Palavras

recordemos

Do latim 'recordari', que significa 'trazer à memória'.

Origem

Século XIV

Do latim 'recordari', significando 'trazer ao coração', 'lembrar-se'. O radical 'cor' (coração) sugere uma lembrança mais profunda e afetiva.

Mudanças de sentido

Séculos XV-XVIII

Predominantemente ligado à evocação de memórias pessoais ou históricas, com um tom muitas vezes nostálgico ou solene.

Século XX-Atualidade

Mantém o sentido original, mas pode ser usado em contextos mais amplos, como convites à reflexão sobre eventos sociais, históricos ou culturais, ou como um chamado à unidade e à preservação da identidade.

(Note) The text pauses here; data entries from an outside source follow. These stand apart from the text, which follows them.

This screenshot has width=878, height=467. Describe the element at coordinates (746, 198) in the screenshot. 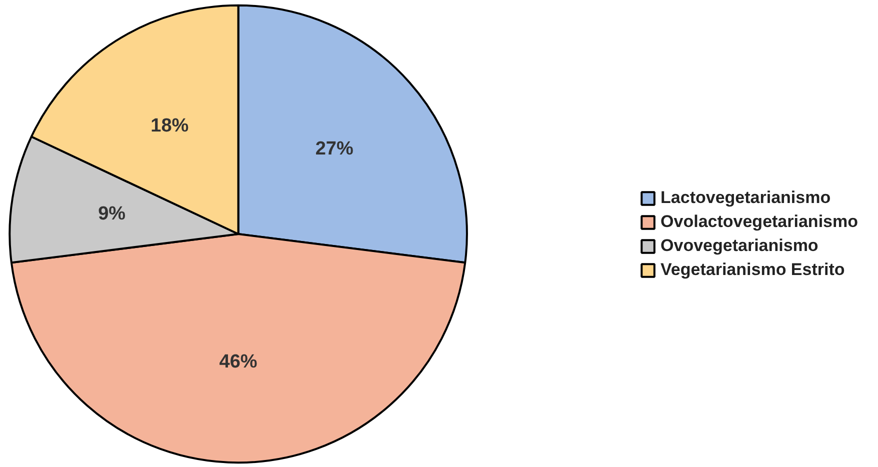

I see `legend-label: Lactovegetarianismo` at that location.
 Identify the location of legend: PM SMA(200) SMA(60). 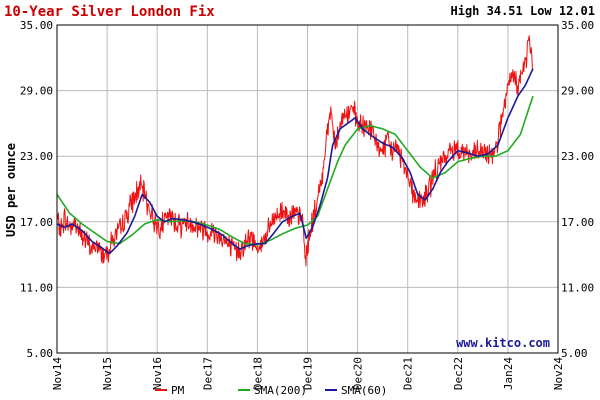
(271, 390).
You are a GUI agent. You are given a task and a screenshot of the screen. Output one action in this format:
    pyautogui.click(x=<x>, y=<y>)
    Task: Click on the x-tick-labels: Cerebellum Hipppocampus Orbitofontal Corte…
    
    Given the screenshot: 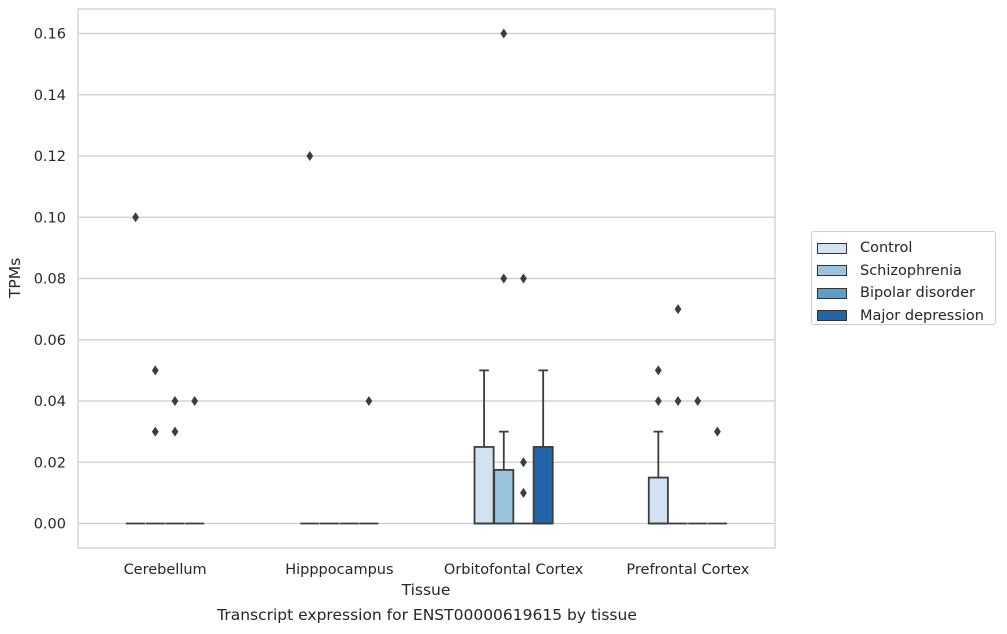 What is the action you would take?
    pyautogui.click(x=437, y=570)
    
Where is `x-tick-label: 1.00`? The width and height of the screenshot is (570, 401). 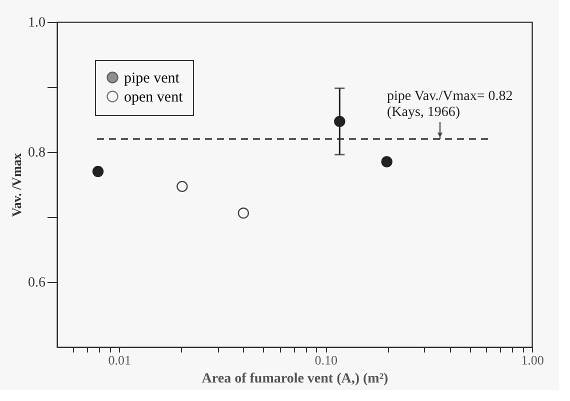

Em '4_lista_exaustiva_portugues.txt', a palavra é classificada como 'Palavra formal/dicionarizada', indicando sua estabilidade semântica e uso em registros mais cuidados da língua.

Primeiro registro

Século XV

Registros em textos literários e crônicas da época, onde o verbo 'recordar' já se estabelecia no português.

Momentos culturais

Século XIX

Presente em poemas românticos que exploravam a saudade e a memória afetiva.

Século XX

Utilizado em discursos cívicos e em canções que celebravam a história nacional ou regional.

Atualidade

Encontrado em preâmbulos de leis, discursos de abertura de eventos históricos e em textos que buscam criar um senso de pertencimento e continuidade.

Comparações culturais

Inglês: 'Let us remember' ou 'Let's recall'. Espanhol: 'Recordemos' (idêntico em forma e uso). Francês: 'Rappelons-nous' ou 'Souvenons-nous'. Italiano: 'Ricordiamoci'.

Relevância atual

Atualidade

'Recordemos' é uma palavra que evoca formalidade e um convite à reflexão coletiva. Seu uso é mais comum em contextos que exigem solenidade, como cerimônias, eventos comemorativos, ou em textos que visam estabelecer uma conexão com o passado para informar o presente e o futuro. A forma verbal é estável e amplamente compreendida, mantendo sua função de evocar memórias e experiências compartilhadas.

Origem Etimológica

Século XIV - Deriva do latim 'recordari', que significa 'trazer ao coração', 'lembrar-se'. O verbo 'recordar' entrou na língua portuguesa nesse período, com o sentido de evocar memórias.

Evolução e Entrada na Língua

Séculos XV-XVIII - O verbo 'recordar' e suas conjugações, como 'recordemos', foram gradualmente incorporados ao vocabulário formal e literário. O uso era predominantemente ligado à memória de fatos, pessoas ou sentimentos passados.

Uso Contemporâneo

Século XX-Atualidade - 'Recordemos' mantém seu uso formal como forma verbal do imperativo ou subjuntivo do verbo 'recordar'. É frequentemente empregado em discursos, textos literários, e em contextos que pedem uma evocação coletiva de memória ou um convite à reflexão sobre o passado.

recordemos

Do latim 'recordari', que significa 'trazer à memória'.